[Stored data entries]

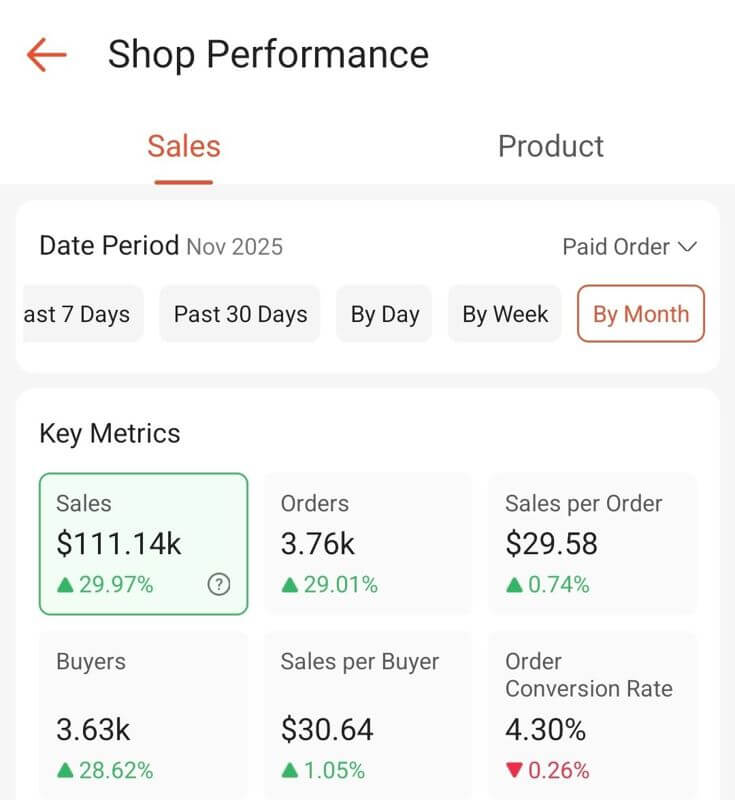Switch to the Product tab
735x800 pixels.
[550, 146]
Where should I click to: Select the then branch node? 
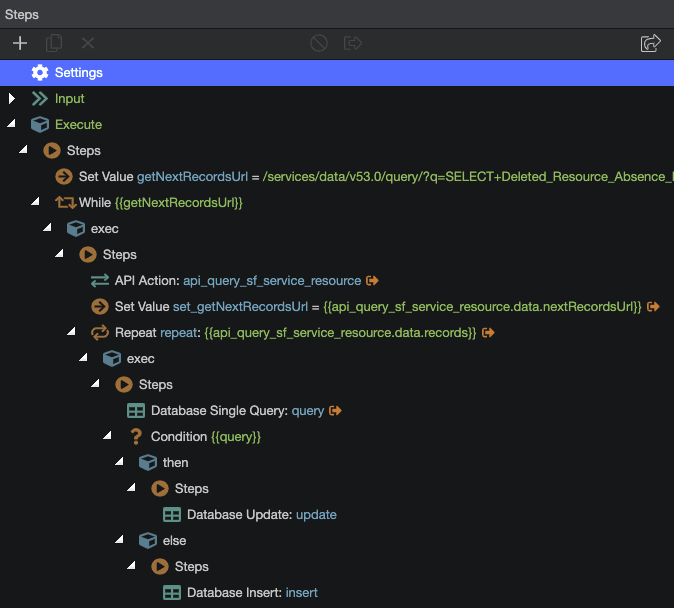175,463
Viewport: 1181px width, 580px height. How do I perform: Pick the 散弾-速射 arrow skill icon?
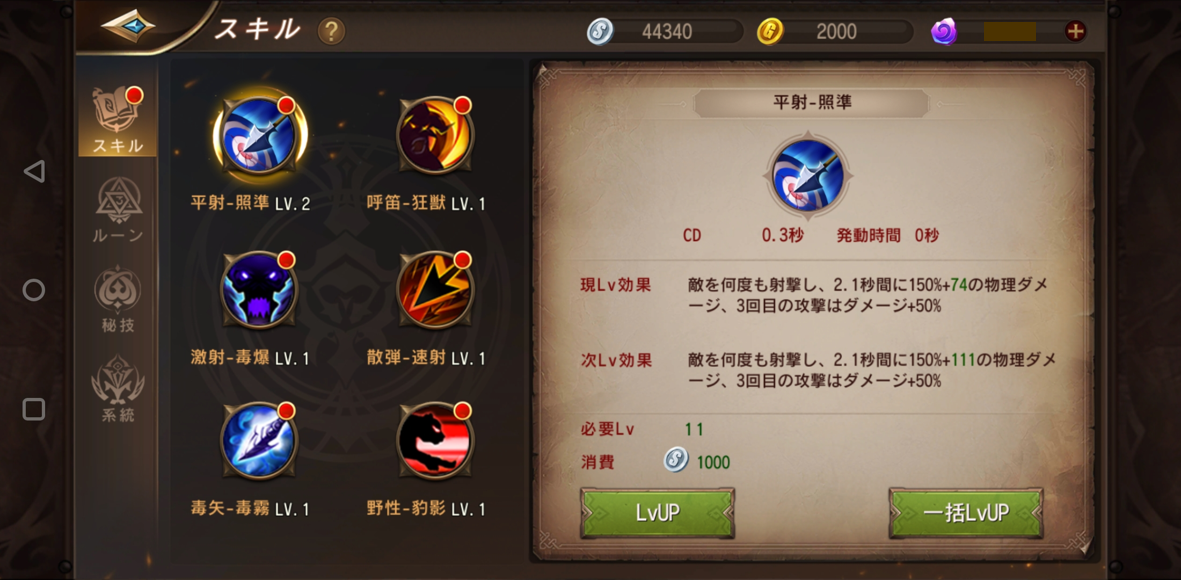click(435, 290)
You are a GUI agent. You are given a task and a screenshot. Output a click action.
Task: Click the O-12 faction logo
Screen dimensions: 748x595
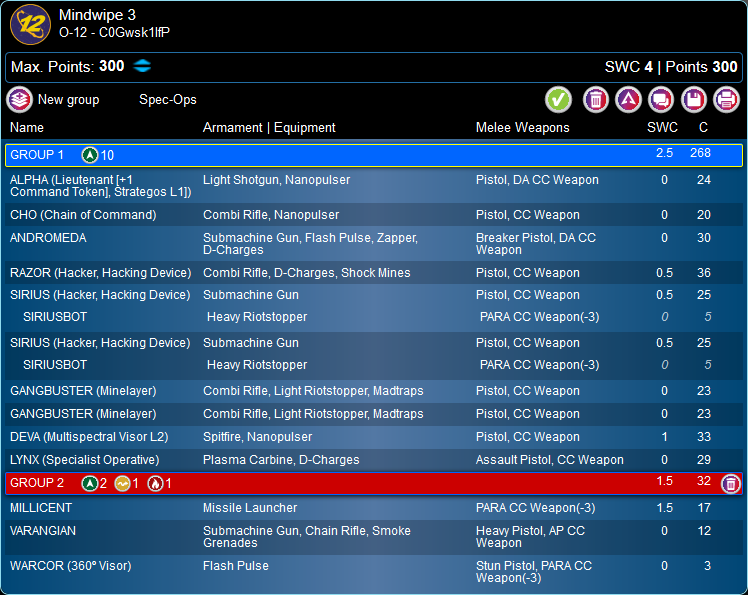click(30, 24)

### YOUR GOAL
Start at the line that contains "You are a GUI" and retype every line through the end of the entries above, both ends included. Exclude all pictures.

### RESPONSE FOR THIS EXERCISE
You are a GUI agent. You are given a task and a screenshot. Output a click action.
Task: Click the O-12 faction logo
Screen dimensions: 748x595
click(30, 24)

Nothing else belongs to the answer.